__Fragmento del texto__.
El estado es sólo un instrumento práctico, una construcción jurídica, que combina los beneficios de la racionalidad con el sentimiento de pertenencia. Las variantes de nacionalismo que se explicaron aquí hacen hincapié en una de las tres patas del asunto, según yo lo veo. La simple forma, que sería la constitución; la racionalidad, que sería la evidencia de que los grupos se producen y son ventajosos; el sentimiento, es decir el orgullo atávico de formar parte de un grupo y la propia sensación placentera de pertenencia que aporta identidad y seguridad.
Un estado sin una mínima cohesión sentimental es un desastre. Es la fuente de todos los conflictos; basta repasar la historia europea. Un estado desbordado de sentimentalismo es igualmente un desastre y aboca en cosas como la bendición democrática de totalitarismos y, finalmente, la agresión al vecino. A los sentimientos desbocados hay que darles salida, primero hacia adentro, luego hacia fuera. Pongo a Maduro como ejemplo, por no mencionar la Alemania de la primera mitad del S XX. La paz en Europa desde la Segunda Guerra se debe en una parte muy importante a los masivos desplazamientos de poblaciones para que dentro de las las fronteras físicas no tuvieran que convivir grupos étnicos y culturales no homogéneos. Millones fueron desplazados. Donde eso no se produjo al acabar la guerra, por ejemplo en Yugoslavia, simplemente se demoró. Es por esto importante que coincidan las fronteras con las etnias o culturas. Y que las emigraciones sean de individuos asimilables.
¿Hay en el caso catalán alguna de las diferencias que permitan concluir que la secesión resultaría en ventaja para todos? Yo creo que no. En general se dividen territorios por conflictos graves de las poblaciones o diferencias culturales o religiosas evidentes, que impiden la convivencia. En este caso nunca las hubo. La cultura es absolutamente homogénea. Que se produzca en catalán es una nimiedad. Tergiversan lo de 1714 porque, o siguiendo un plan o intuitivamente, perciben la necesidad de que sus aspiraciones sean una recidiva de un conflicto enquistado. Sólo eso justificaría la secesión. Por otra parte huyen como de la peste del conflicto, abocado a la ruina y el descrédito.

[Registros de datos]

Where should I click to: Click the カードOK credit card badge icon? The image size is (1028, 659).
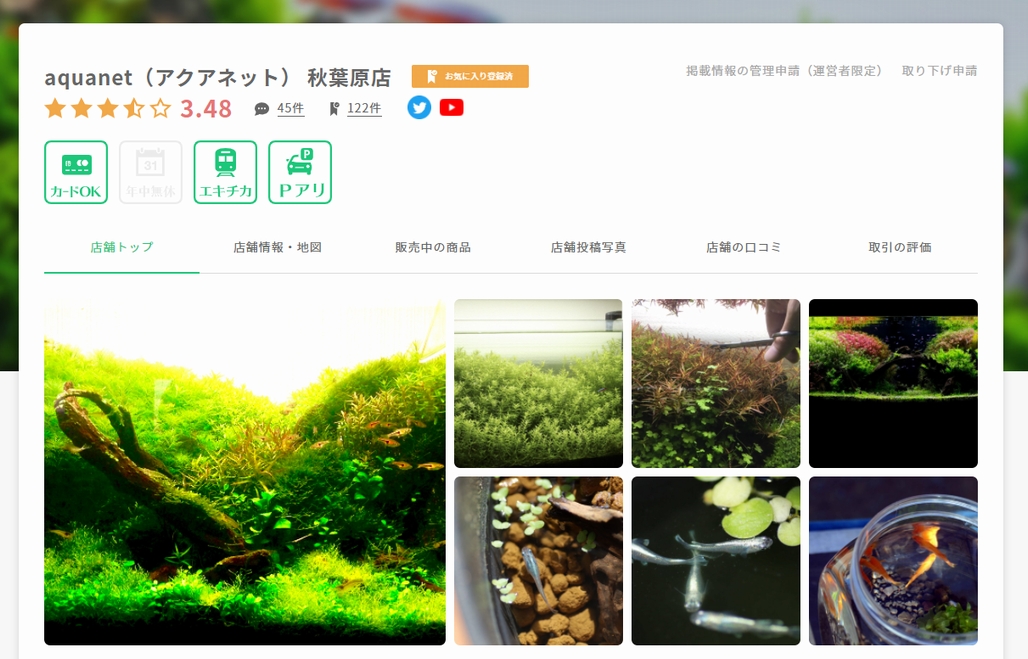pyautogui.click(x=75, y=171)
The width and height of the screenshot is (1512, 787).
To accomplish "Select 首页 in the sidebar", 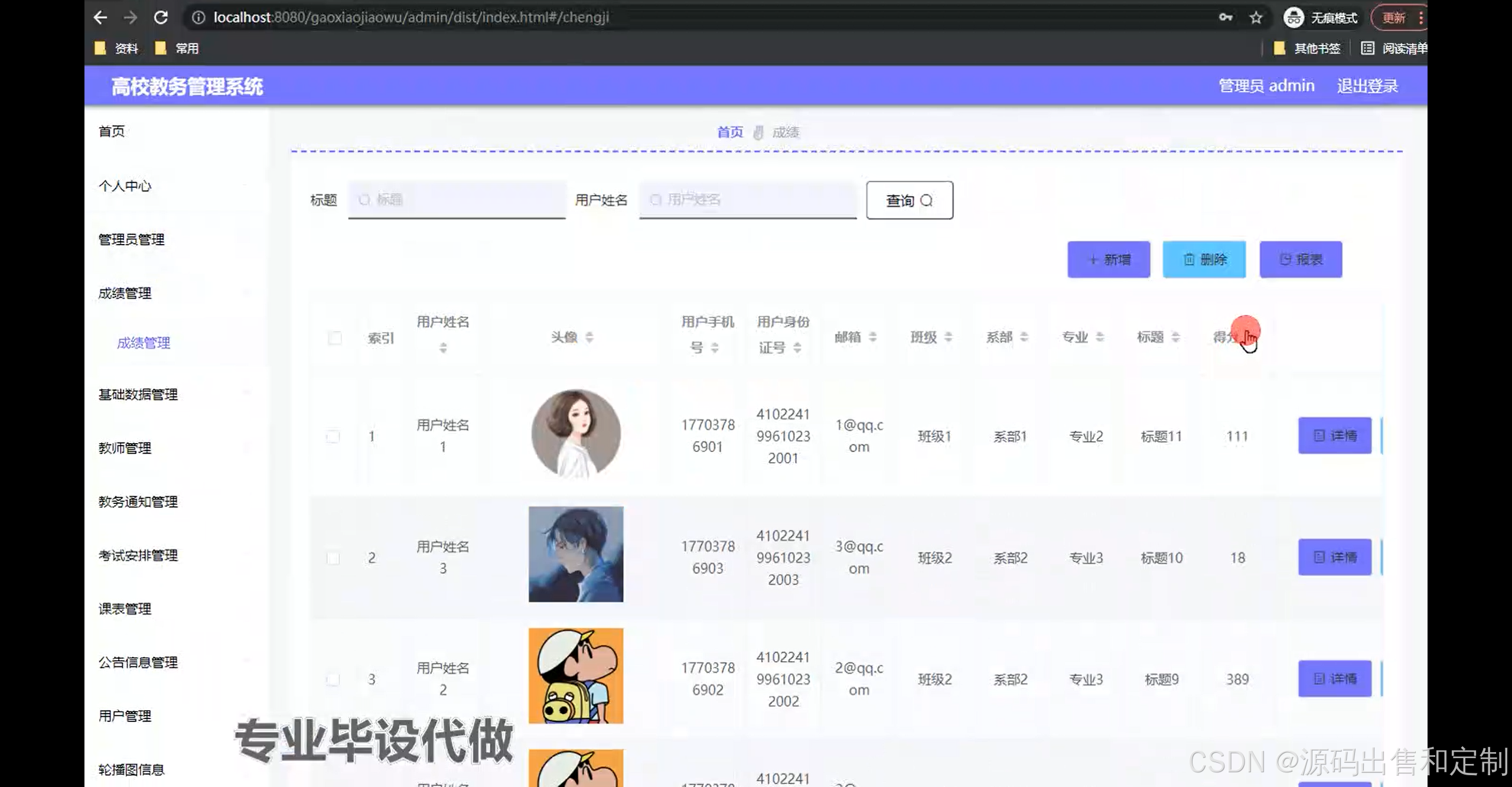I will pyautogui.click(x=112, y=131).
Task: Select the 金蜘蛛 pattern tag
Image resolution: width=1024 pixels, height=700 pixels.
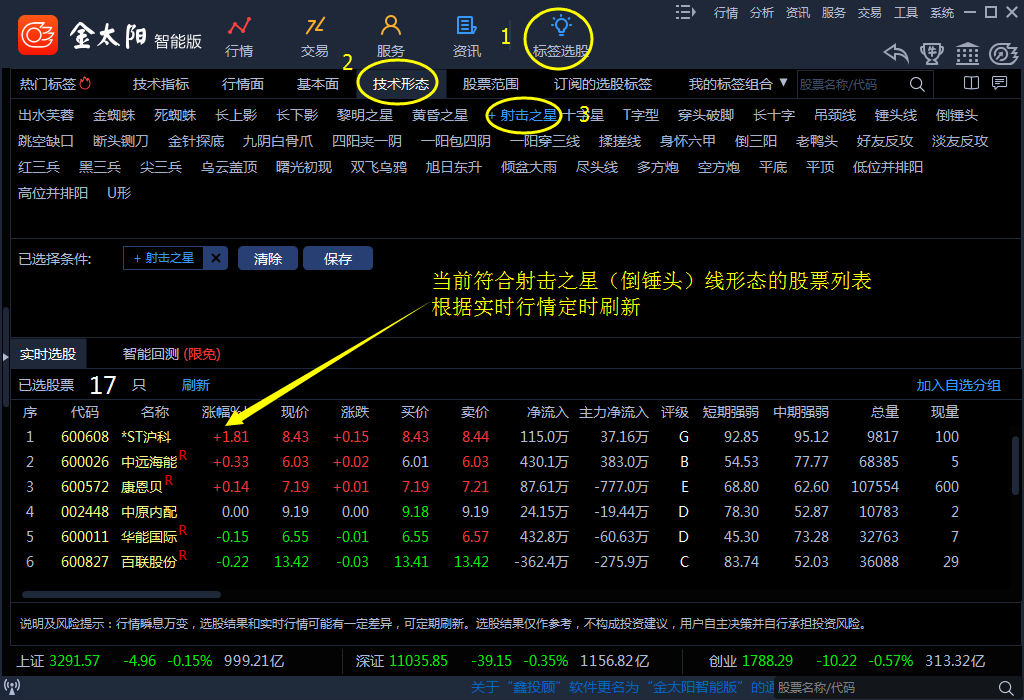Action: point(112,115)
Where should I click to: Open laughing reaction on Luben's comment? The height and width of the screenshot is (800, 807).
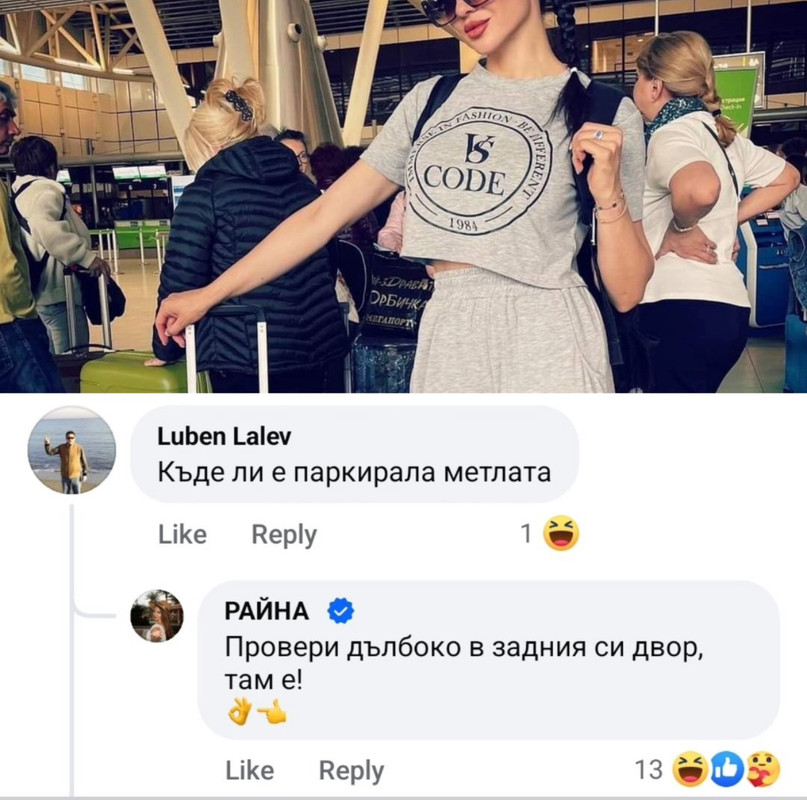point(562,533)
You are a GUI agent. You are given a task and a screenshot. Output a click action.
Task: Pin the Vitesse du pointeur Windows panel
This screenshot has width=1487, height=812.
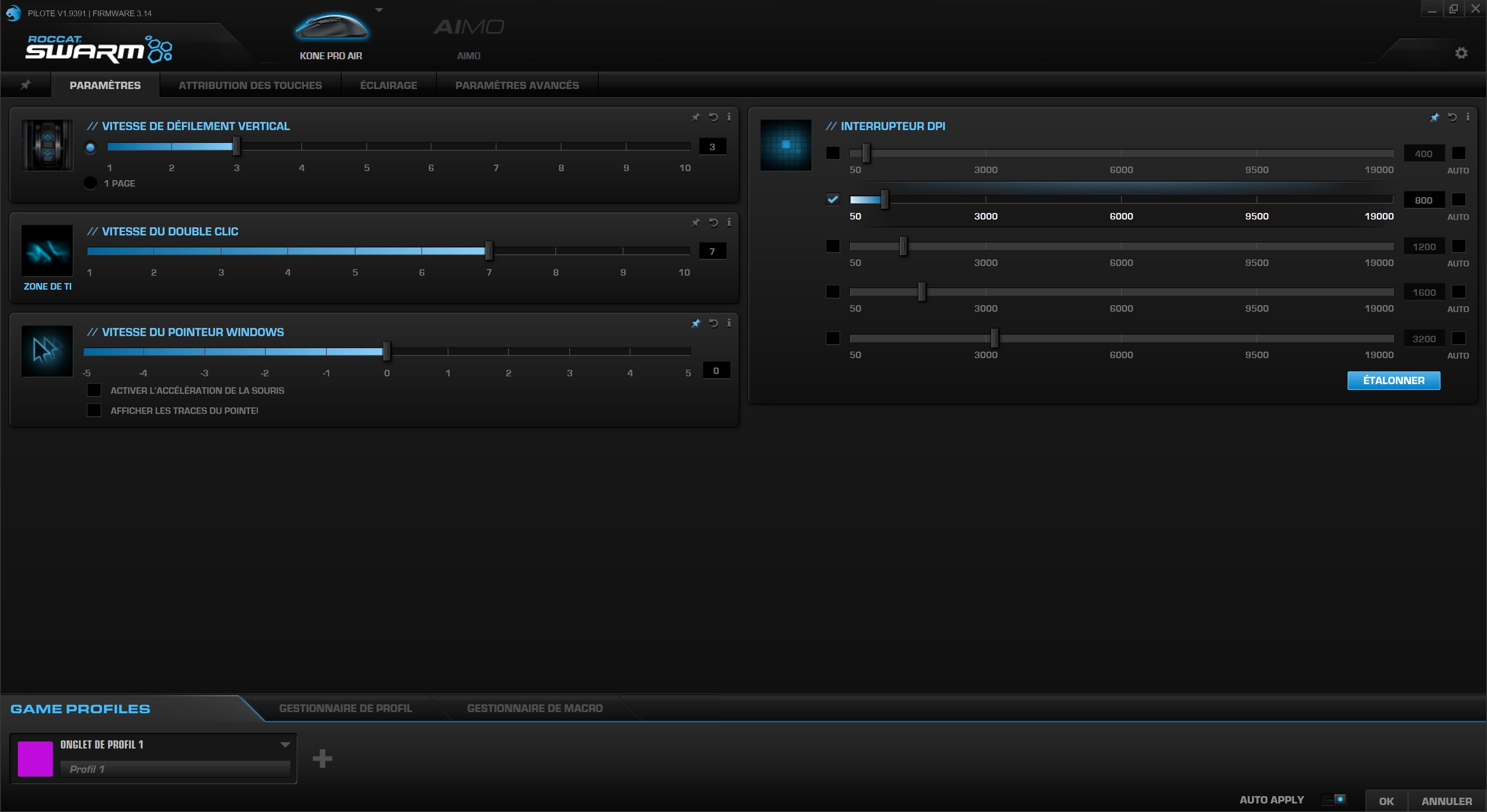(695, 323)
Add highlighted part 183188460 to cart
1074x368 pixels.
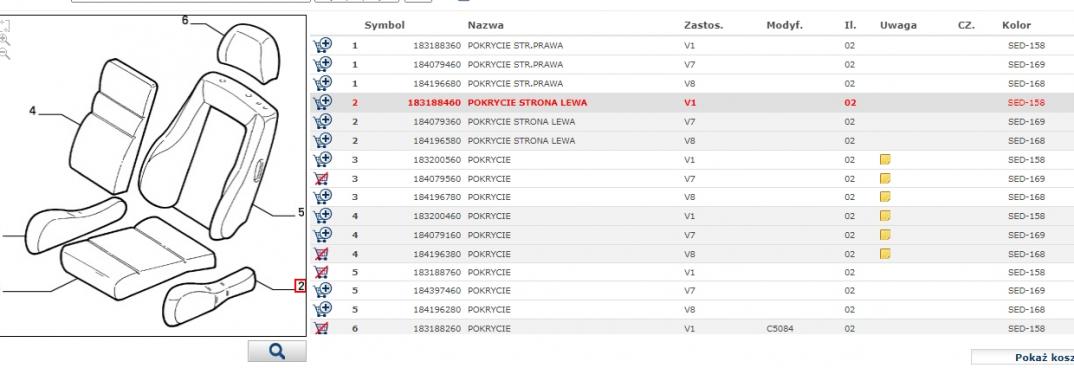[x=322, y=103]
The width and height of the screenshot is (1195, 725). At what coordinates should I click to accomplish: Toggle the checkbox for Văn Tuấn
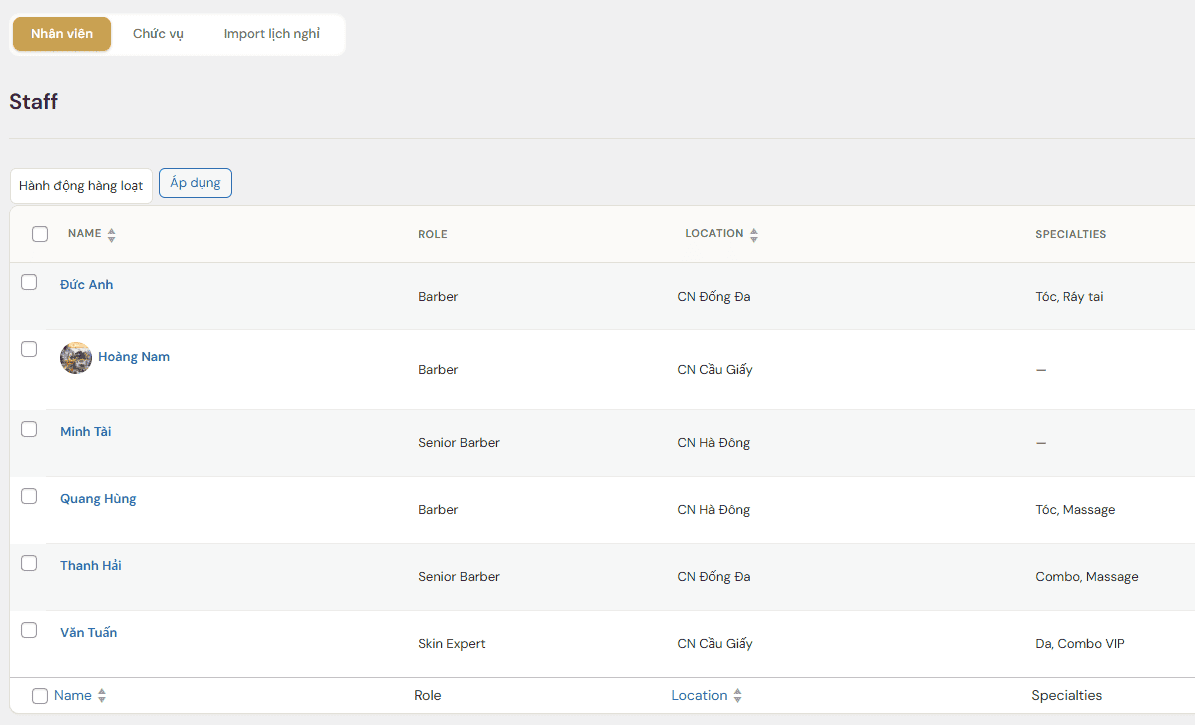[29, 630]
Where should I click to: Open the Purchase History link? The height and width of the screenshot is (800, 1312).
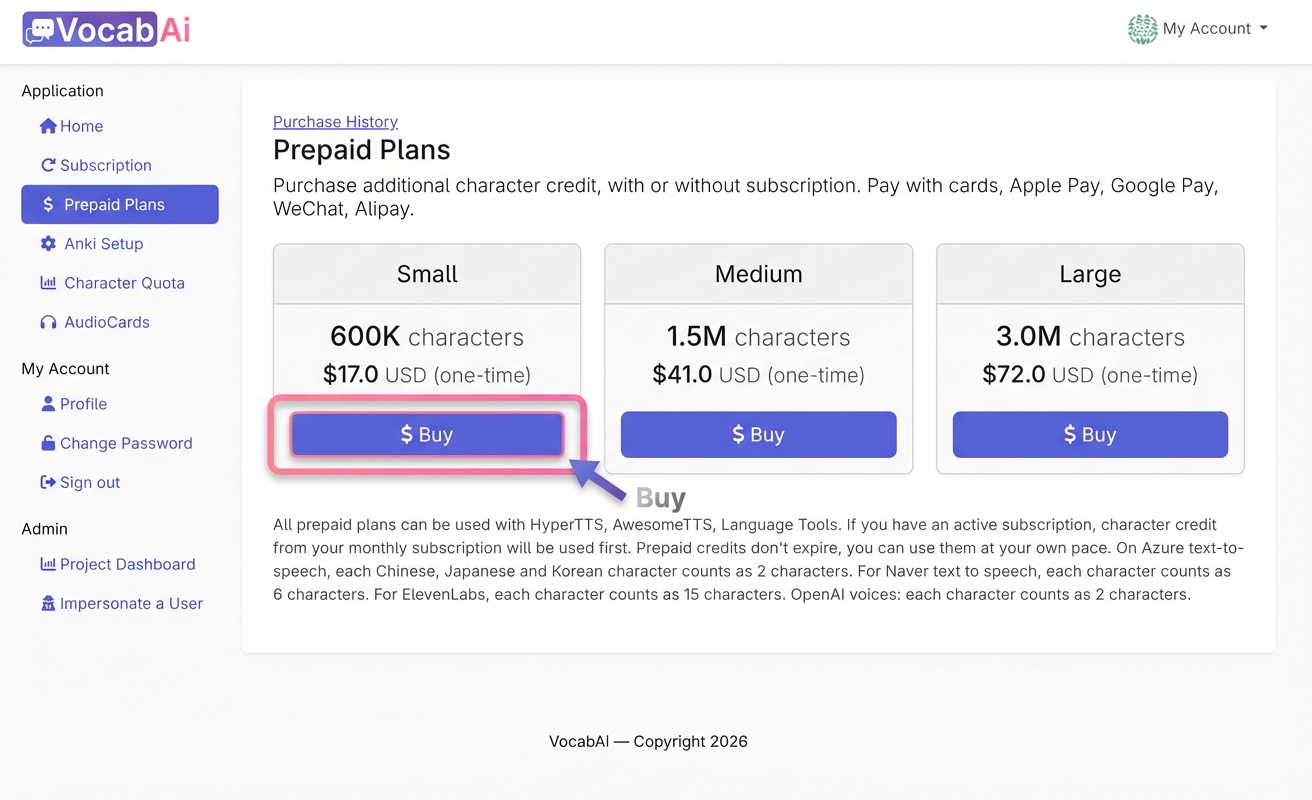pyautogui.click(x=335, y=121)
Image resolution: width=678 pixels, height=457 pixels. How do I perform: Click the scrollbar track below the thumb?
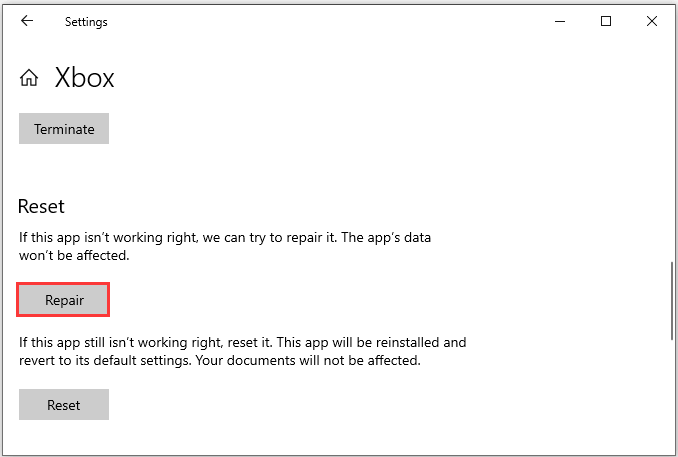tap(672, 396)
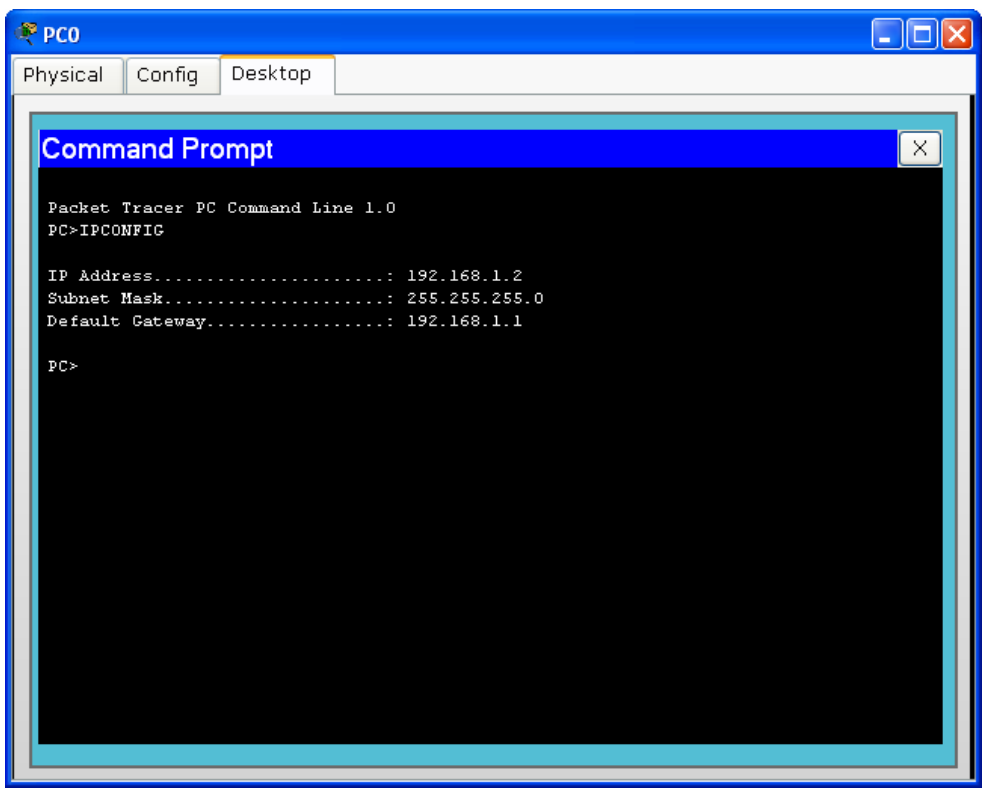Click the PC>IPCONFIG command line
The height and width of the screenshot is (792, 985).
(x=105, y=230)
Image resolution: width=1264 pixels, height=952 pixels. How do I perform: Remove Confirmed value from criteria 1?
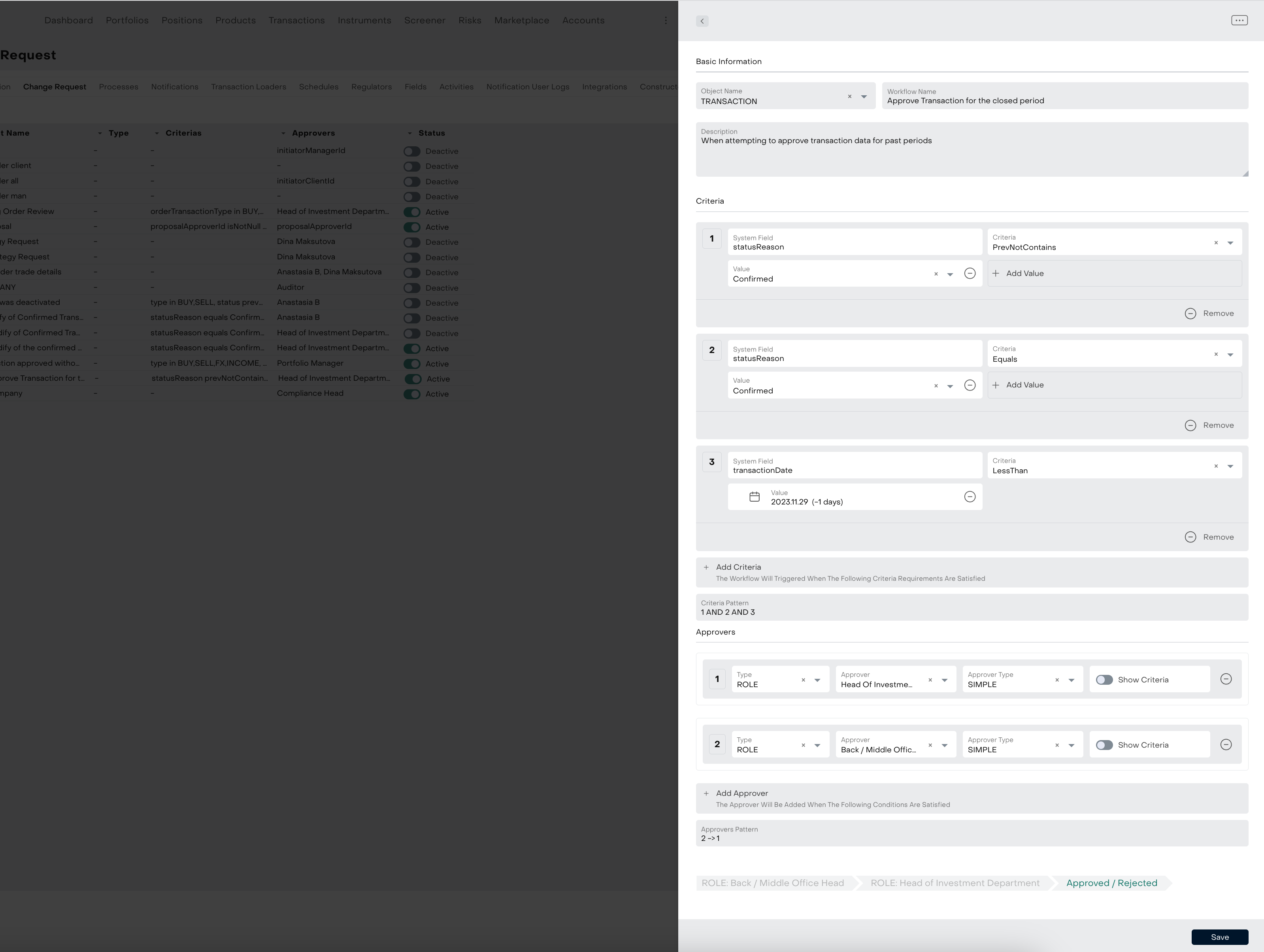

__Instrucciones y requisitos__. Continúa el texto sobre el nacionalismo y la secesión catalana a partir de su última frase.

__Respuesta al ejercicio__.
Al nacionalista los argumentos racionales se la soplan, como al enamorado. A unos y a otros sólo los detienen los hechos. El obstáculo insalvable. Un obstáculo insalvable es, por ejemplo, la ley. Digamos que aunque estés locamente enamorado, aunque ella parece una mujer adulta y además es muy madura, como tiene 16, es mejor que te contengas porque de otro modo la contención será externa y traumática. La Ley, tal cual está ahora, es obstáculo suficiente para la independencia. No descubro nada a nadie si digo que casi todas las normas prevén una pérdida como retribución a quienes las desoyen o desacatan. El pero es que las leyes de los hombres no son como las de la naturaleza, que se las ingenian para aplicarse ellas solas, exigen la intervención del hombre.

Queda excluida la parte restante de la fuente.